### EXERCISE REQUIREMENTS
Your output must match the records below character for character.

(Dataset excerpts)
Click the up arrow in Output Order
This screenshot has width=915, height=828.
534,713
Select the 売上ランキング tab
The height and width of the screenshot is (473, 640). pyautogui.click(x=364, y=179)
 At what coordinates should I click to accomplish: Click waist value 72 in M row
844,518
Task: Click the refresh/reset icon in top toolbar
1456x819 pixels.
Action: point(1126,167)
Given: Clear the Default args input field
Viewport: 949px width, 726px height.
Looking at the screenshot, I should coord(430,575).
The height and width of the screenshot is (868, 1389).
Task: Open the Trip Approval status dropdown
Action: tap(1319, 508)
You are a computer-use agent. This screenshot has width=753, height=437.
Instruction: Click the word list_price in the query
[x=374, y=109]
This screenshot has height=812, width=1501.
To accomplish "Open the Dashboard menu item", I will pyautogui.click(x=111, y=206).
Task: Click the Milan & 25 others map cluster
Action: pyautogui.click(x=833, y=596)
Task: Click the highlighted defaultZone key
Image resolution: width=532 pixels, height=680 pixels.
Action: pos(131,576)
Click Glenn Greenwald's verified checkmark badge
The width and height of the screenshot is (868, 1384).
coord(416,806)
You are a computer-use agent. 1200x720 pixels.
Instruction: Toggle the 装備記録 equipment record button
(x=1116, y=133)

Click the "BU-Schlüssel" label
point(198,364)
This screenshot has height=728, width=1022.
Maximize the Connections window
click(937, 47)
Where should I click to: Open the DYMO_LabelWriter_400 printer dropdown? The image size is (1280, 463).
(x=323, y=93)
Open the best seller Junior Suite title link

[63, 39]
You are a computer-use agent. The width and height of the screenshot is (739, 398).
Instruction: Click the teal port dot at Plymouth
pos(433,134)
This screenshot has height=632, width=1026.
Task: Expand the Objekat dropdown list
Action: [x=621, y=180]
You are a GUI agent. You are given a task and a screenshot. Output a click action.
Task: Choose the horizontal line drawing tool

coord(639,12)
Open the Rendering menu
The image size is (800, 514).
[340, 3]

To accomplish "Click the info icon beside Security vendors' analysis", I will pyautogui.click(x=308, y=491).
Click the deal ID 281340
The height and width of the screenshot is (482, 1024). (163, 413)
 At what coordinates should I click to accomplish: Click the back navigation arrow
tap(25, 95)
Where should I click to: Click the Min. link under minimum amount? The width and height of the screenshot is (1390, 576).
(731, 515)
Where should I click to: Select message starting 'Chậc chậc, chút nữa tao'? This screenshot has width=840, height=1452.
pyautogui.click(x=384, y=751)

### EXERCISE RESPONSE
Click the up arrow in Output Order
This screenshot has width=915, height=828.
534,713
Select the 売上ランキング tab
The height and width of the screenshot is (473, 640). pyautogui.click(x=364, y=179)
 At what coordinates should I click to accomplish: Click waist value 72 in M row
844,518
Task: Click the refresh/reset icon in top toolbar
1456x819 pixels.
Action: point(1126,167)
Given: Clear the Default args input field
Viewport: 949px width, 726px height.
Looking at the screenshot, I should coord(430,575).
The height and width of the screenshot is (868, 1389).
Task: Open the Trip Approval status dropdown
Action: tap(1319, 508)
You are a computer-use agent. This screenshot has width=753, height=437.
Instruction: Click the word list_price in the query
[x=374, y=109]
This screenshot has height=812, width=1501.
To accomplish "Open the Dashboard menu item", I will pyautogui.click(x=111, y=206).
Task: Click the Milan & 25 others map cluster
Action: pyautogui.click(x=833, y=596)
Task: Click the highlighted defaultZone key
Image resolution: width=532 pixels, height=680 pixels.
Action: pos(131,576)
Click Glenn Greenwald's verified checkmark badge
The width and height of the screenshot is (868, 1384).
coord(416,806)
You are a computer-use agent. 1200x720 pixels.
Instruction: Toggle the 装備記録 equipment record button
(x=1116, y=133)

Click the "BU-Schlüssel" label
point(198,364)
This screenshot has height=728, width=1022.
Maximize the Connections window
click(937, 47)
Where should I click to: Open the DYMO_LabelWriter_400 printer dropdown? The image size is (1280, 463).
(x=323, y=93)
Open the best seller Junior Suite title link

[63, 39]
You are a computer-use agent. The width and height of the screenshot is (739, 398).
Instruction: Click the teal port dot at Plymouth
pos(433,134)
This screenshot has height=632, width=1026.
Task: Expand the Objekat dropdown list
Action: [x=621, y=180]
You are a GUI agent. You are given a task and a screenshot. Output a click action.
Task: Choose the horizontal line drawing tool

coord(639,12)
Open the Rendering menu
The image size is (800, 514).
[340, 3]

To accomplish "Click the info icon beside Security vendors' analysis", I will pyautogui.click(x=308, y=491).
Click the deal ID 281340
The height and width of the screenshot is (482, 1024). (163, 413)
 At what coordinates should I click to accomplish: Click the back navigation arrow
tap(25, 95)
Where should I click to: Click the Min. link under minimum amount? The width and height of the screenshot is (1390, 576).
(731, 515)
Where should I click to: Select message starting 'Chậc chậc, chút nữa tao'? This screenshot has width=840, height=1452.
pyautogui.click(x=384, y=751)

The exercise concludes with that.